The US Supreme Court is set to consider whether an exemption by Congress to the Telephone Consumer Protection Act (TCPA) in 2015 renders the statute an unconstitutional content-based restriction on free speech. The court will have virtual oral argument on May 6, 2020, and the Court’s opinion could have far-reaching consequences for TCPA litigation. Bloomberg Law turned to Womble Bond Dickinson attorney Artin Betpera, a leader of the firm’s TCPA Defense Force and a veteran TCPA litigator, for analysis.
The 2015 exemption to the TCPA allows robocalls for collecting student loans and other government debt. In Barr v. AAPC, the Supreme Court will debate whether such an exemption exclusively for government interests is Constitutional.
Betpera tells Bloomberg law that if the Supreme Court finds the exemption to be in violation of the First Amendment, it may: 1. Sever the amendment from the TCPA or 2. Strike down the TCPA entirely. “There’s no easy answer, especially considering the broader potential implications of the court’s opinion,” he said.
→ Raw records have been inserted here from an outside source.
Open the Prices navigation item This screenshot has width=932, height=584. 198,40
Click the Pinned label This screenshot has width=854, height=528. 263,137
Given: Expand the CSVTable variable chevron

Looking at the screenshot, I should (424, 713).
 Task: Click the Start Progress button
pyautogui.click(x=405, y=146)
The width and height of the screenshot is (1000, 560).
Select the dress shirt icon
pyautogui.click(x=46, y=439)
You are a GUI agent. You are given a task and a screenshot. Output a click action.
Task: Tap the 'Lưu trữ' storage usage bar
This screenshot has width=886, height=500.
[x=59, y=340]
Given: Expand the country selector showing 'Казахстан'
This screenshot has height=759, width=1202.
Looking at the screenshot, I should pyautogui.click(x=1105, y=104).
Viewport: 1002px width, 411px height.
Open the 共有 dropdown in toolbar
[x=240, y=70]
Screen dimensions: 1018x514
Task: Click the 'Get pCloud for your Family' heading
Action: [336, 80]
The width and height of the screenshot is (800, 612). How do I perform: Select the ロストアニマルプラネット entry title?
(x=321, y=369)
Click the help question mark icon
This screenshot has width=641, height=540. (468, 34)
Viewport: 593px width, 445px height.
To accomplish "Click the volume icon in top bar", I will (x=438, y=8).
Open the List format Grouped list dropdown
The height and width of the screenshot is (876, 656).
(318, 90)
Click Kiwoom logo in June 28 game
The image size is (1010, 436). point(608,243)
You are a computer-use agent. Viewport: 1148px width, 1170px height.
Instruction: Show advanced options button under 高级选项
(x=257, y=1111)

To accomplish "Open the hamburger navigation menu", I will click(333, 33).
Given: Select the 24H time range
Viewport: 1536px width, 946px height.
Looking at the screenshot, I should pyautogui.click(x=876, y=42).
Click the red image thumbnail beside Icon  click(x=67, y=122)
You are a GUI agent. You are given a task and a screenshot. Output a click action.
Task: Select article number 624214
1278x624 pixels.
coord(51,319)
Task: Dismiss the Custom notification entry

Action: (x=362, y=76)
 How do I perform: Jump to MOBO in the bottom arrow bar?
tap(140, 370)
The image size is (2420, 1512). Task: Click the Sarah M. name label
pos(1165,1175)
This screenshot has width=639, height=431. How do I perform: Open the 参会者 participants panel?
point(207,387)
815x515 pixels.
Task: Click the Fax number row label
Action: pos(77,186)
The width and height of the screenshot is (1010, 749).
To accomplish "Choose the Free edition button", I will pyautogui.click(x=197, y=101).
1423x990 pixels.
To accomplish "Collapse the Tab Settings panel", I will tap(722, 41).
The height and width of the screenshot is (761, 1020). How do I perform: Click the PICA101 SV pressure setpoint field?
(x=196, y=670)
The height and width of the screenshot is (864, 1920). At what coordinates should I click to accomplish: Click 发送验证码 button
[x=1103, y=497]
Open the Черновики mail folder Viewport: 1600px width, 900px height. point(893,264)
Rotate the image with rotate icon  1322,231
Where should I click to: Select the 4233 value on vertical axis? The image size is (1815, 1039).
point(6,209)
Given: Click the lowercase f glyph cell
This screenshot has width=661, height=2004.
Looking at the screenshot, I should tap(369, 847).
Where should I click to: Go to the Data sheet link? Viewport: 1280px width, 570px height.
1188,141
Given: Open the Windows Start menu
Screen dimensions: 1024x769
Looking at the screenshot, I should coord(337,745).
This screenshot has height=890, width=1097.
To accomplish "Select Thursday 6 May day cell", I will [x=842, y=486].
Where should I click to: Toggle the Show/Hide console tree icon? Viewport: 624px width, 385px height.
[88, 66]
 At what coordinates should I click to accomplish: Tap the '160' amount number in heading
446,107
Artin Betpera is a partner and trial lawyer with a national practice principally representing financial services companies in litigation in federal and state courts, involving both class and individual claims. He has developed a particular focus on Telephone Consumer Protection Act litigation, but has significant experience in traditional commercial litigation, and regularly appears on behalf of some of the country’s most significant banks and financial institutions.